The report (Review and revision of empirical critical loads of nitrogen for Europe) provides revised and updated empirical threshold values (critical loads) for harmful nitrogen inputs to natural ecosystems. It is based on an analysis of new scientific data from the past 10 years by a team of 45 leading European nitrogen and ecosystem experts. In 40% of the ecosystem types reviewed, critical loads of nutrient nitrogen had to be adjusted downwards (more sensitive), in considerably less ecosystem types the value was adjusted upwards.
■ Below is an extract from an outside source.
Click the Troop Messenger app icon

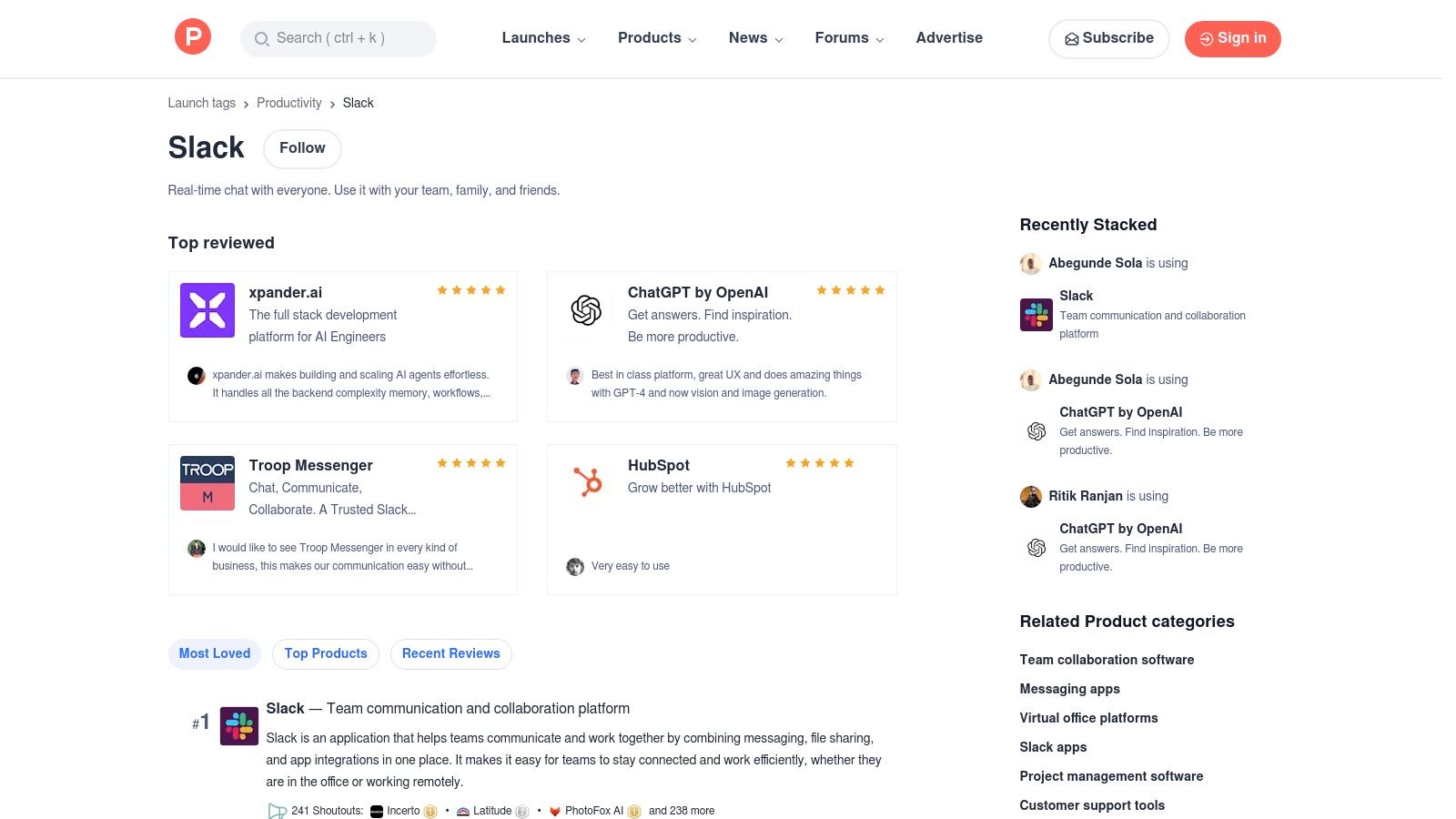tap(207, 482)
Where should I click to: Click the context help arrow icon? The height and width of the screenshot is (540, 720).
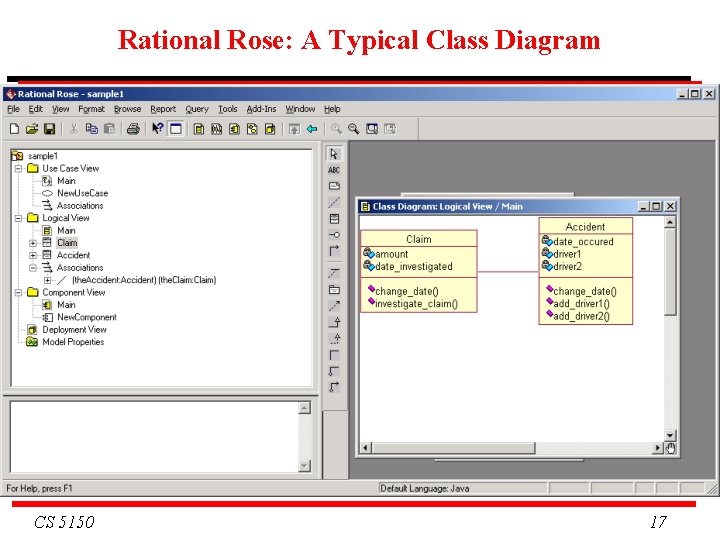pyautogui.click(x=158, y=129)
Excess reactive nitrogen inputs disturb the nitrogen balance of ecosystems and endanger plant communities, soils, and biodiversity. Due to anthropogenic emissions, the current global biogeochemical flows of reactive nitrogen have been shifted far beyond the proposed planetary boundary, which is set to avoid the risk of generating irreversible changes to ecosystems and their biodiversity due to nitrogen pollution.
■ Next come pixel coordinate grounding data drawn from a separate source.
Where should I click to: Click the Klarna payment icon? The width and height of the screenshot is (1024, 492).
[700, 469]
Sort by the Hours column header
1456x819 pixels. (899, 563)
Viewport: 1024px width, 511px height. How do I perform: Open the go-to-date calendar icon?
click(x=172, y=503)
The revised nitrogen threshold values emphasize even more the need to reduce the amount of reactive nitrogen entering the environment. Nitrogen is primarily emitted from agriculture, i.e. from livestock manure and fertilized fields (primarily as ammonia), but also from combustion processes in vehicles and industry (as nitrogen oxides). Mitigation is most urgently needed where sensitive ecosystems are located within or around agricultural regions with intensive farming of livestock or close to high-traffic motorways or heavy industry. In the Netherlands, the country with the highest livestock density in Europe, the government recently announced plans to compensate farmers for reducing their number of livestock in order to lower nitrogen pollution, in response to a court decision. This may serve as an example for other countries with high livestock densities, such as parts of Belgium and Germany, which also need to increase their efforts to reduce nitrogen pollution to protect sensitive ecosystems.
Further information:
The report was published on 24 October 2022 by the Coordination Centre for Effects, which operates under the Geneva Air Convention and is hosted by the German Environment Agency.
About the CCE:
The CCE is an organizational entity under the CLRTAP, the Convention on Long-range Transboundary Air Pollutionof the United Nations Economic Commission for Europe (UNECE). The CLRTAP was signed in 1979 and came into force in 1983. It was the first international legally binding instrument to deal with problems of air pollution at a broader scale. The goal of the convention is to control air pollution and its effects and to develop an extensive programme for the monitoring and evaluation of the long-range transport of air pollutants.